#### Text excerpt:
Cunningham, who said if she become a professional athlete she’d like to host basketball camps through Fellowship of Christian Athletes, had not been involved with the Ronald McDonald House prior to the All-American festivities. Now, she plans to get involved with the local house in Columbia.
By choosing to play at Missouri, she’ll remain in her hometown. She begins college with a status unlike any other Tiger women’s basketball player. She’s the program’s first McDonald's All-American and is marketed as such with tweets from the team's official account. She figures she might as well embrace it.
“Wow," Godish thought as Cunningham visited the Ronald McDonald House on Sunday. "She gets it.” While other All-Americans talked among themselves or watched an NBA game on TV, Cunningham made an effort to reach out to the kids.

#### Instruction A:
Answer the following from the Cunningham excerpt:
(i) Through which organization would Cunningham like to host basketball camps?
(ii) What distinction does she hold within the Tiger women's basketball program?
(iii) On what day did she visit the Ronald McDonald House?
#### Instruction B:
Copy everything in the Cunningham excerpt from "Cunningham, who said" down to "to the kids.".
#### Instruction C:
Proceed with the Cunningham excerpt from the point at which it stops.

#### Stored data:
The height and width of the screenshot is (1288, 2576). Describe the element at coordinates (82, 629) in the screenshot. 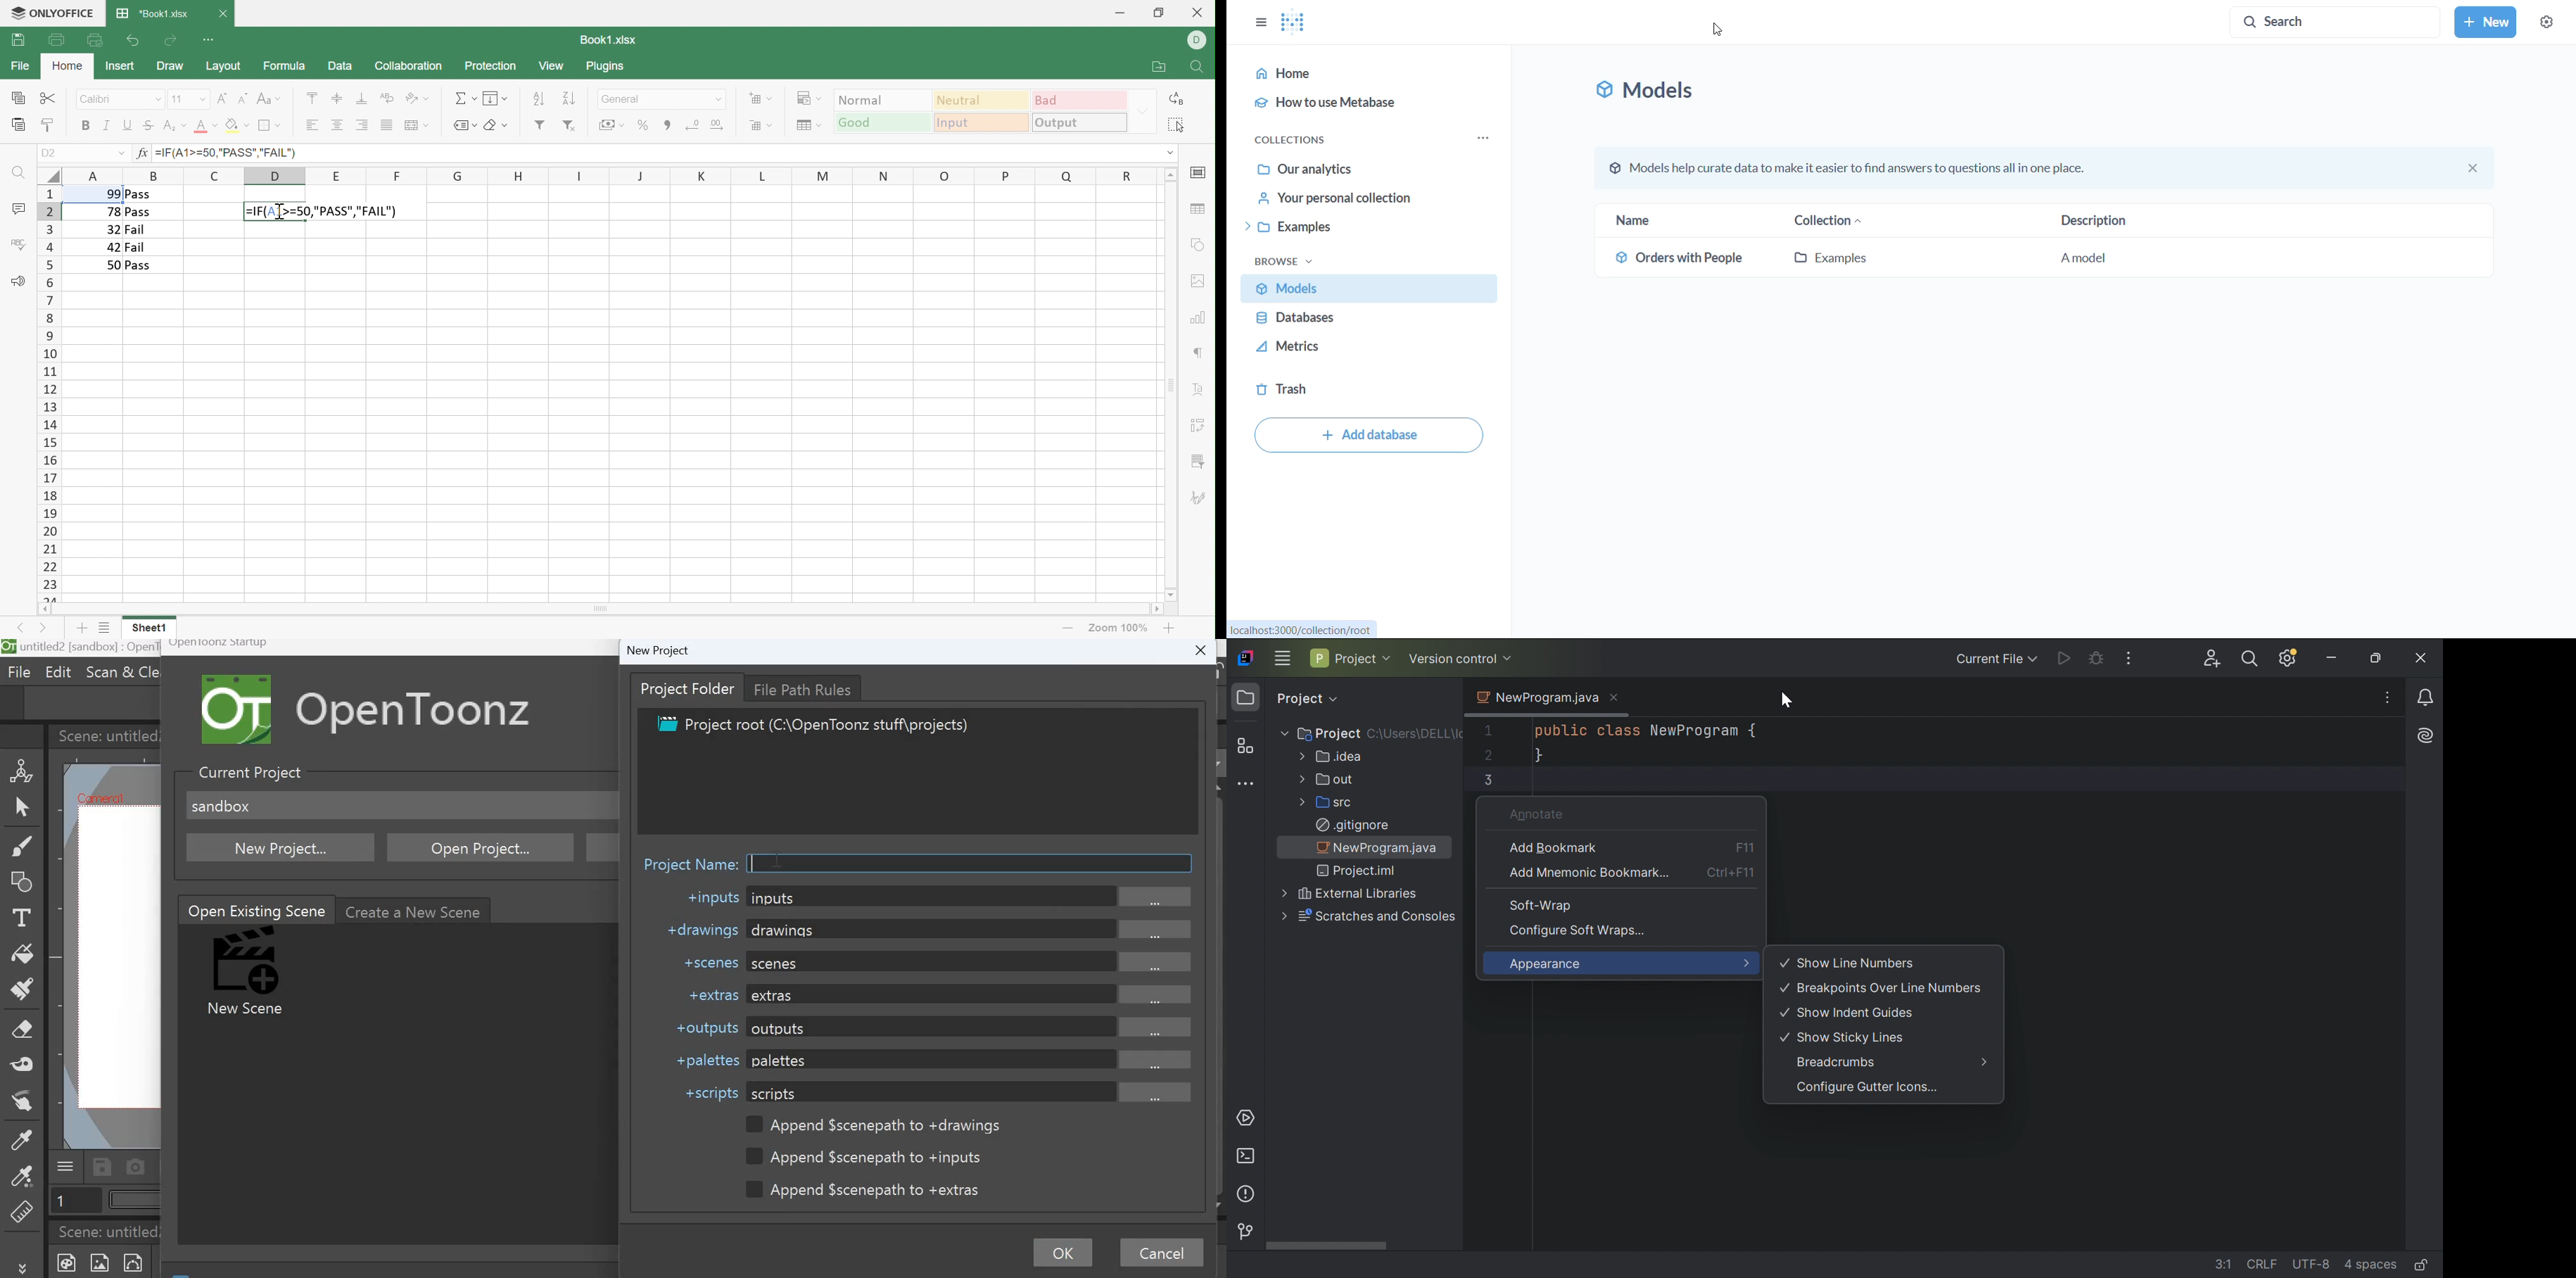

I see `Add sheet` at that location.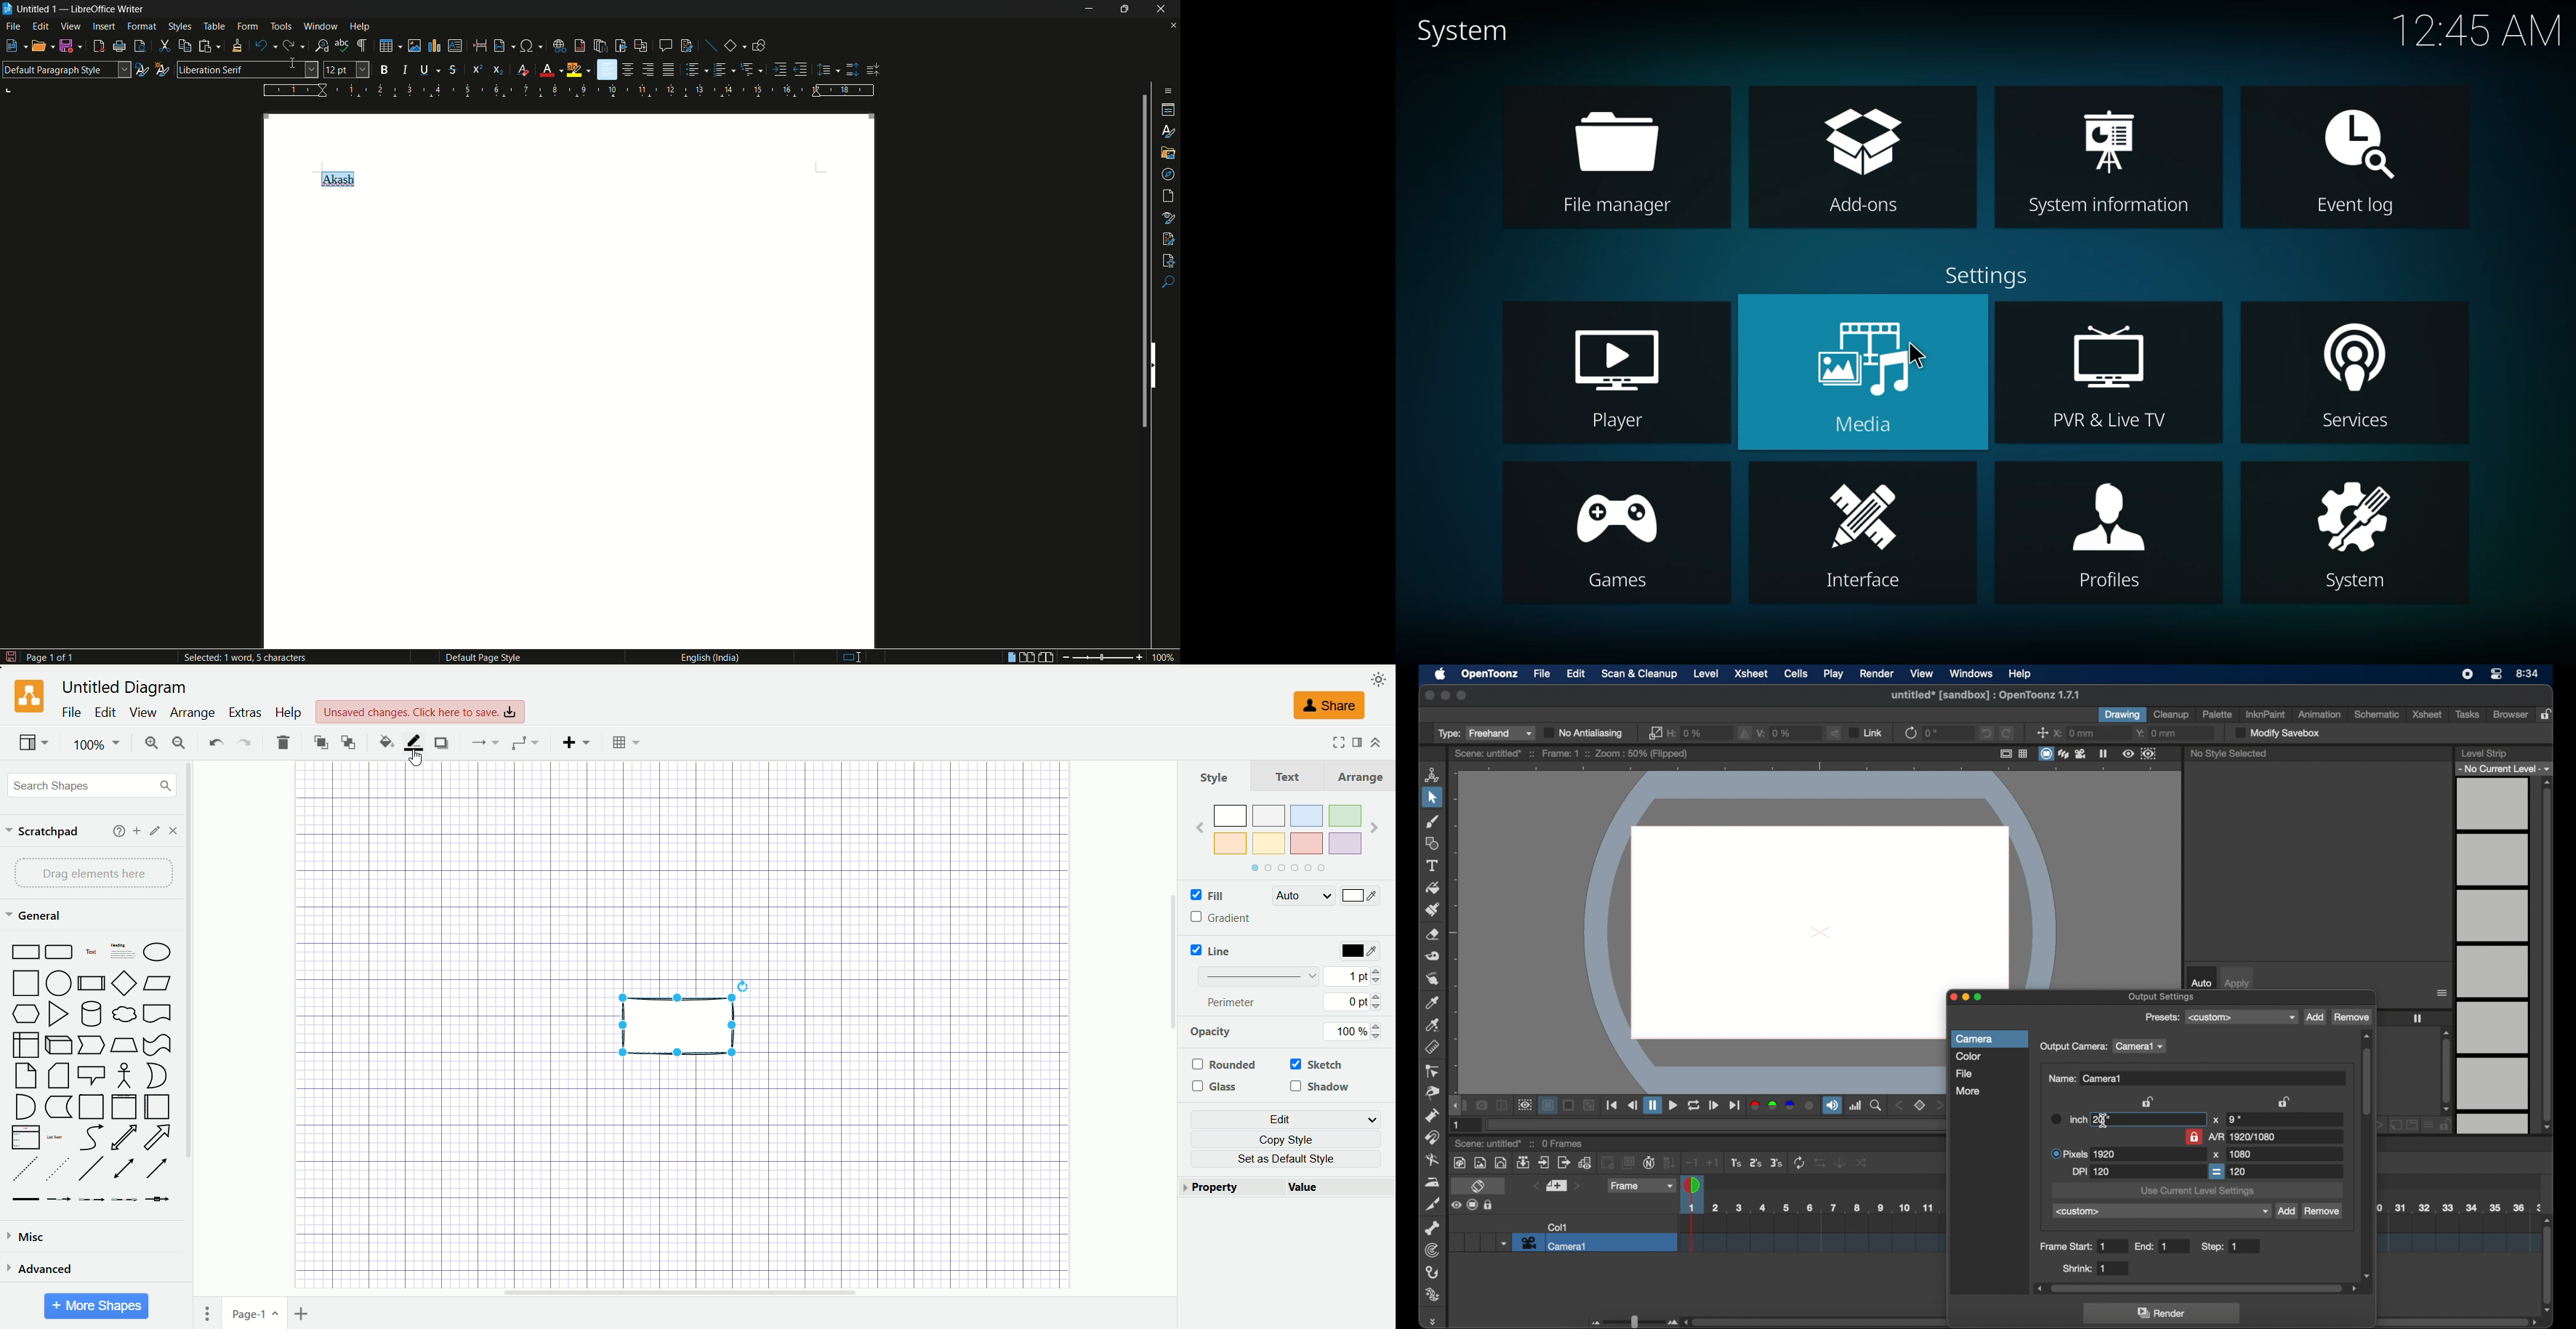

#### Written answer A:
(i) Fellowship of Christian Athletes
(ii) She is the program's first McDonald's All-American.
(iii) Sunday

#### Written answer B:
Cunningham, who said if she become a professional athlete she’d like to host basketball camps through Fellowship of Christian Athletes, had not been involved with the Ronald McDonald House prior to the All-American festivities. Now, she plans to get involved with the local house in Columbia.
By choosing to play at Missouri, she’ll remain in her hometown. She begins college with a status unlike any other Tiger women’s basketball player. She’s the program’s first McDonald's All-American and is marketed as such with tweets from the team's official account. She figures she might as well embrace it.
“Wow," Godish thought as Cunningham visited the Ronald McDonald House on Sunday. "She gets it.” While other All-Americans talked among themselves or watched an NBA game on TV, Cunningham made an effort to reach out to the kids.

#### Written answer C:
She told Godish at the visit that she’d write Bradley’s name on the sneakers she wore throughout the week, and she did.
He thanked her for how she embraced his son.
In the suite Wednesday night, he didn’t want to keep her long, he said. But she said she didn’t want to leave.
“I’m so glad I got to meet you guys,” Cunningham told Brian Godish just before she finally made her way out of the luxury suite after 20 minutes. “It really has changed my perspective.”
There in the skybox, the trip to Chicago was made perfect.
Supervising editor is Seth Boster.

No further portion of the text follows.